Bayesian inference for disease transmission models informed by viral dynamics

TL;DR

This paper introduces a multiscale Bayesian model linking within-host viral dynamics to household transmission, with efficient inference methods evaluated on simulated data.

Contribution

It develops a joint modeling framework with a cut inference approach to connect viral load trajectories and transmission, addressing computational challenges.

Findings

Parameter recovery is unbiased with high-frequency viral load sampling.

Sparse sampling introduces bias, which can be mitigated with external data.

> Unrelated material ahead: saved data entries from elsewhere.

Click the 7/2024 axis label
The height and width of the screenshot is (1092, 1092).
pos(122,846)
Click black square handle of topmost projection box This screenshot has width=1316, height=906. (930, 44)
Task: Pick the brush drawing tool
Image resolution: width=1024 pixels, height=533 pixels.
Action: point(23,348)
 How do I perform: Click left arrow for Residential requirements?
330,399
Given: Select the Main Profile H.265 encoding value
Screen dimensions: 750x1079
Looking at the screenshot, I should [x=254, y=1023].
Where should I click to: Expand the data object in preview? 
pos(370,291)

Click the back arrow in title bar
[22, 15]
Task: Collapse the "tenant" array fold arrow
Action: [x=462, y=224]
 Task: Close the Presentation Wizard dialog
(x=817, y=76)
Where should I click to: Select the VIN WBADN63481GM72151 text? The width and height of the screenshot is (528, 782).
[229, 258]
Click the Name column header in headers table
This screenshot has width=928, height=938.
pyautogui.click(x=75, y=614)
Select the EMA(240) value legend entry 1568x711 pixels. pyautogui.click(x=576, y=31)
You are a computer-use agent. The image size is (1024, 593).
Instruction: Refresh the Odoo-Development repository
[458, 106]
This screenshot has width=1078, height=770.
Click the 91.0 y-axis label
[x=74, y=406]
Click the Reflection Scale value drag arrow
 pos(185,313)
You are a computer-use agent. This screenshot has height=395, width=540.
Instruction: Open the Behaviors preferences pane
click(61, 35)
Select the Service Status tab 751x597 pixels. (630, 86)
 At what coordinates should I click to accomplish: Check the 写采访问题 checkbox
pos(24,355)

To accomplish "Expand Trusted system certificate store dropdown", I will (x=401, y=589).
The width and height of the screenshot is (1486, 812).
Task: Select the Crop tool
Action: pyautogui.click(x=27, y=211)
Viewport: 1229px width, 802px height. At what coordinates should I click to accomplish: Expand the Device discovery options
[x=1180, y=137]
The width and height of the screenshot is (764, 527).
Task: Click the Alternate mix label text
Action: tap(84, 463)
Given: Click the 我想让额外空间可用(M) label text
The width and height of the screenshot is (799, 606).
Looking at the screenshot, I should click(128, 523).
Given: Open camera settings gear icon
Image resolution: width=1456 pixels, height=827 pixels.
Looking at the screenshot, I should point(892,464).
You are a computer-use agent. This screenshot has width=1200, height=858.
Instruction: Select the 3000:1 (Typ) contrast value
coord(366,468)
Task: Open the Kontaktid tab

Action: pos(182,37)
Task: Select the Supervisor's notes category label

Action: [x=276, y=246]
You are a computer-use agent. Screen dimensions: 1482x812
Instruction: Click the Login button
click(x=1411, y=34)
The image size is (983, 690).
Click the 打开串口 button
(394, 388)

The framework effectively estimates transmission parameters from simulated household data.

Abstract

Infectious disease dynamics operate across multiple biological scales, with within-host viral dynamics being a key driver of between-host transmission. However, while models that explicitly link these scales exist, none have been developed with statistical inference as a primary goal. In this paper we propose a multiscale model that jointly captures heterogeneous individual-level viral load trajectories and stochastic household transmission, and develop efficient inference methods to fit it to data. Since full joint inference is computationally difficult, we employ a cut approach that passes information from the within-host to the between-host model but not vice versa. This enables the data on viral loads to inform the transmission parameters such as the infection times and symptom onset thresholds. We evaluate the framework on simulated household outbreak data, assessing parameter recovery, computational efficiency, and the effect of viral load sampling frequency on inference quality. Parameter recovery is unbiased when the sampling frequency of the viral loads is high enough. When sampling is sparse, some bias is introduced, but incorporating external viral load data can mitigate this.